BALTIMORE – An annual aerial survey of Chesapeake Bay grasses has found they continued to decline last year, and researchers are again blaming a pair of 2011 storms.
Hurricane Irene and Tropical Storm Lee dumped mud and debris into the bay, and surveyors said Thursday that is the mostly likely cause for the 24 percent drop.
“Literally millions and millions of tons of mud came in [to the bay] with Tropical Storm Lee, particularly. And that clouded the water.

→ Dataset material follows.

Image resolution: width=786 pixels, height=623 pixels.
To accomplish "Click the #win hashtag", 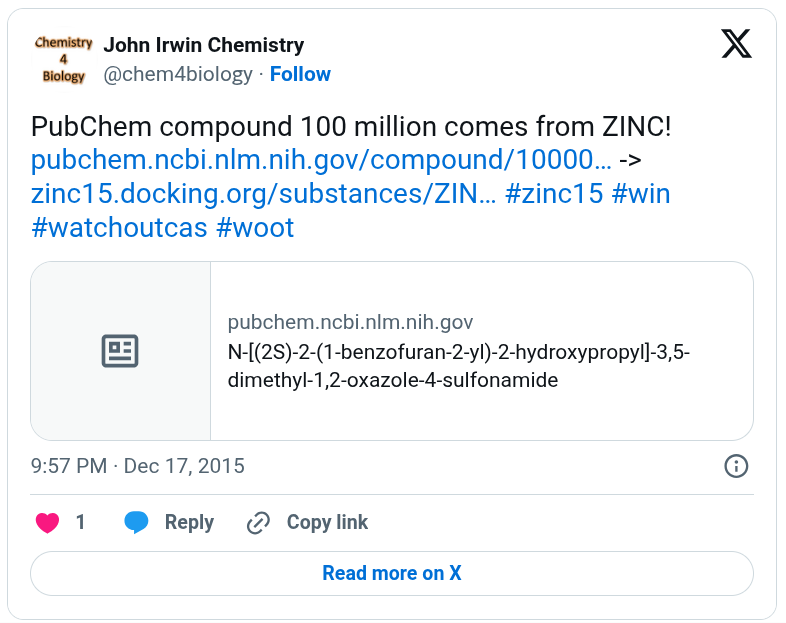I will (641, 193).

These plants need sufficient light to grow,” says from Lee Karrh, biologist with the Maryland Department of Natural Resources and chair of the the Chesapeake Bay Program’s work group on grasses.

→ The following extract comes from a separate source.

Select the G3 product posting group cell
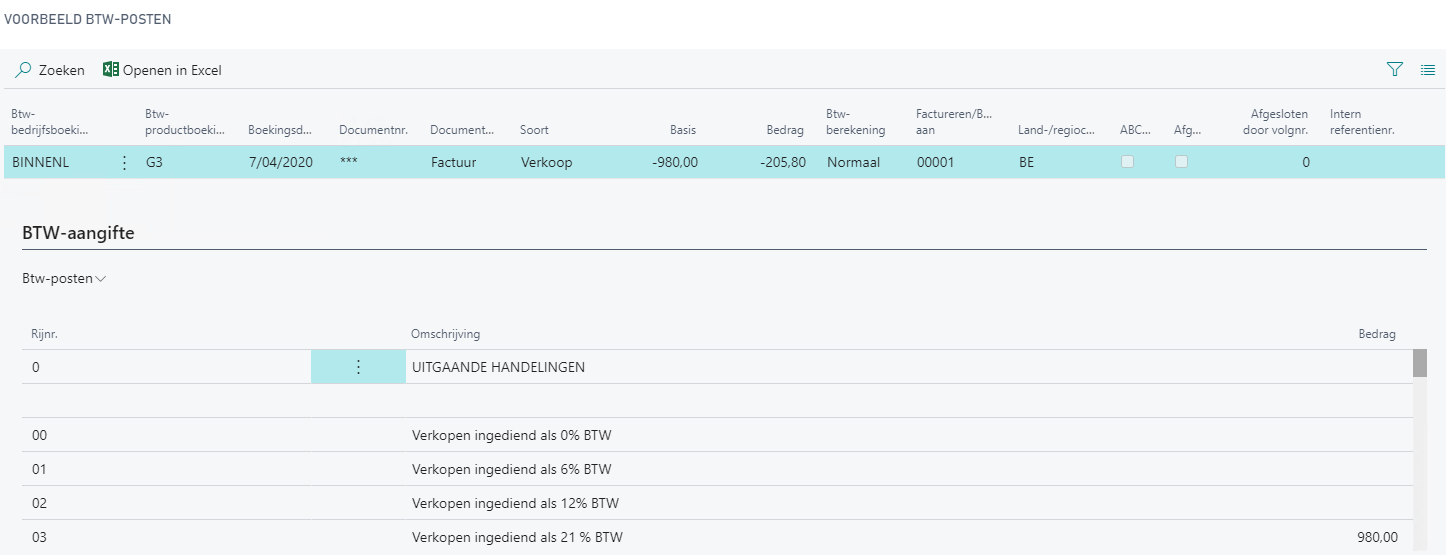1446x555 pixels. (154, 163)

A more than 20 percent decline the previous year was blamed on the same storms and summer heat.
“In the lower part of the bay, we had a die off of Eel Grass due to heat stress in 2010, and we’re not seeing that recover,” Karrh says.
Underwater grass acreage has now dropped to levels last reported in 1986. The die-off was least severe in the southern bay, where new beds were found in the James River. Grass beds declined by nearly a third in the upper bay.
The grasses provide food and habitat for many species while absorbing pollutants and helping clear water.
“Bay grasses are an indicator of water quality … They are dependent on having clear water with very little algae, very little sediment, to grow,” Karrh says.
John Aaron contributed to this story.